What happens if it rains the day I had originally bought my lift ticket for?


----------



## snowklinger (Aug 30, 2011)

SnowMasterFlex said:


> What happens if it rains the day I had originally bought my lift ticket for?


wrong website.

you've gotten lost somewherez between "how do i snobord" and "how to use teh interwebz"


----------



## triumph.man (Feb 3, 2012)

SnowMasterFlex said:


> What happens if it rains the day I had originally bought my lift ticket for?


you ride in the rain. DDUH!!


----------



## SnowMasterFlex (Dec 10, 2013)

snowklinger said:


> wrong website.
> 
> you've gotten lost somewherez between "how do i snobord" and "how to use teh interwebz"


You douche it is relevant in this section. I know a lot of people here buy their lift tickets there.

Now I will make sure to PM you all my liftopia questions in the future.


----------



## triumph.man (Feb 3, 2012)

So let me get this straight, you could have called liftopia to find your answer, but you didn't because you felt stupid to ask, as you already know the answer.
So you come to the interwebz to ask your dumbass noob question, and can't take the criticism?

I and I'm sure many of us buy our tix through liftopia, but we don't work form them. Why don't you pick up the focking phone to find your answer d-bag.



SnowMasterFlex said:


> You douche it is relevant in this section. I know a lot of people here buy their lift tickets there.
> 
> Now I will make sure to PM you all my liftopia questions in the future.


----------



## SnowMasterFlex (Dec 10, 2013)

triumph.man said:


> So let me get this straight, you could have called liftopia to find your answer, but you didn't because you felt stupid to ask, as you already know the answer.
> So you come to the interwebz to ask your dumbass noob question, and can't take the criticism?
> 
> I and I'm sure many of us buy our tix through liftopia, but we don't work form them. Why don't you pick up the focking phone to find your answer d-bag.

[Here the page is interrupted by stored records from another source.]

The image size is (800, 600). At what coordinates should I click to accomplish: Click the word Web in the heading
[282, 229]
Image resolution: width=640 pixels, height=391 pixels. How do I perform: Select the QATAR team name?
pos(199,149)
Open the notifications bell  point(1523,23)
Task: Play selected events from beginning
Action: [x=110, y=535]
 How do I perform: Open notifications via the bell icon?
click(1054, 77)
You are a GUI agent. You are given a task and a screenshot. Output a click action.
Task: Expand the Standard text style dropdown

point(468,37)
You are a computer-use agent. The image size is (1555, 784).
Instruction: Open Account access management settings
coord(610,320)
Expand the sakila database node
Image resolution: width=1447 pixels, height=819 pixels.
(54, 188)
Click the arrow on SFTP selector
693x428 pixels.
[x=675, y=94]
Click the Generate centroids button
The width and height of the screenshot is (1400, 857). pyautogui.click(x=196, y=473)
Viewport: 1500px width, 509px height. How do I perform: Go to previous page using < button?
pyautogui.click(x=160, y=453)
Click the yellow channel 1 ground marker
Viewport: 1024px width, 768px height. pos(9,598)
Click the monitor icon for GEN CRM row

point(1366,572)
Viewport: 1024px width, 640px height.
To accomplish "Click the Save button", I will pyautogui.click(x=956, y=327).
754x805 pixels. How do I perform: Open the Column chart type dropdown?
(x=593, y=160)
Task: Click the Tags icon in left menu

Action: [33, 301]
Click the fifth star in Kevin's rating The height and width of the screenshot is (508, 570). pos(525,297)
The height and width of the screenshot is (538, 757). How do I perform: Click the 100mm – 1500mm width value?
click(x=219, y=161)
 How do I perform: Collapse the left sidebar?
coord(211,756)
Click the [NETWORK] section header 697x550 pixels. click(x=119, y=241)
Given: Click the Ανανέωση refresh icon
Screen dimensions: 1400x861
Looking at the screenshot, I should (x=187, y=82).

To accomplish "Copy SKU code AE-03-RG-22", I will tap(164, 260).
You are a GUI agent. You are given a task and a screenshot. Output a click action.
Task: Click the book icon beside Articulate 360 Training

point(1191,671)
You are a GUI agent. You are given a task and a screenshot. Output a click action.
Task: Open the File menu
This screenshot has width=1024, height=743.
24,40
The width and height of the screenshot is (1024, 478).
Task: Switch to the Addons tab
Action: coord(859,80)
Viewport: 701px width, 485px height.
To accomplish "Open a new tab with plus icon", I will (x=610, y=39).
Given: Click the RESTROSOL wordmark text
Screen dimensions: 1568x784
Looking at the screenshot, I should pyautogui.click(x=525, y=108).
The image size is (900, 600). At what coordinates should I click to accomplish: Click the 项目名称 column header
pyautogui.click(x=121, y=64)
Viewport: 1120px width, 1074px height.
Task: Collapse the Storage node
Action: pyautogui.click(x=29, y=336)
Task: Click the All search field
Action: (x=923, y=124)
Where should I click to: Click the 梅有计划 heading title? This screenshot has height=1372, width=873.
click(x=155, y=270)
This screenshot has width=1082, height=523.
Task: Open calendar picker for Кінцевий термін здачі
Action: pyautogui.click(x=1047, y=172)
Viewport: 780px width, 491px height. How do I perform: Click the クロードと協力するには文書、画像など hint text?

Oh look an internet tough guy...:welcome:

Look how emotional you are, it humors me that something so irrelevant has upset you.


----------



## triumph.man (Feb 3, 2012)

no it's the stupidity of your question and the laziness of some people (that means you) that irritates this forum. Oh god, and you are a lifetime member?


----------



## SnowMasterFlex (Dec 10, 2013)

triumph.man said:


> no it's the stupidity of your question and the laziness of some people (that means you) that irritates this forum. Oh god, and you are a lifetime member?


Then don't open the thread then...

Let me get this straight you opened the thread responded multiple times even though this apparently irritates you? Who is the idiot now?

I didn't personally buy the tickets so I could care less to call them or not besides the fact that I am at work. A simple answer of yes they will refund you or no the won't could have sufficed.

You must be a virgin, I cannot imagine anyone who gets so bent out of shape about something on the internet ever getting laid.


----------



## triumph.man (Feb 3, 2012)

you don't need to be einstein to figure out the answer SnowMasturBate.


----------



## SnowMasterFlex (Dec 10, 2013)

triumph.man said:


> you don't need to be einstein to figure out the answer SnowMasturBate.


I hope I see you on the mountain one of these days.


----------



## triumph.man (Feb 3, 2012)

i'll be the one that cuts you off, and you will panic causing you to catch an edge and faceplant on the icy killington trail.


----------



## vandy16 (Dec 16, 2011)

no refunds from liftopia, the only exception being if the resort is closed for the entire day


----------



## SnowMasterFlex (Dec 10, 2013)

triumph.man said:


> i'll be the one that cuts you off, and you will panic causing you to catch an edge and faceplant on the icy killington trail.












ccasion14:



vandy16 said:


> no refunds from liftopia, the only exception being if the resort is closed for the entire day


Thanks

Figured, I don't mind riding through bad weather but my family will not be pleased. :storm:


----------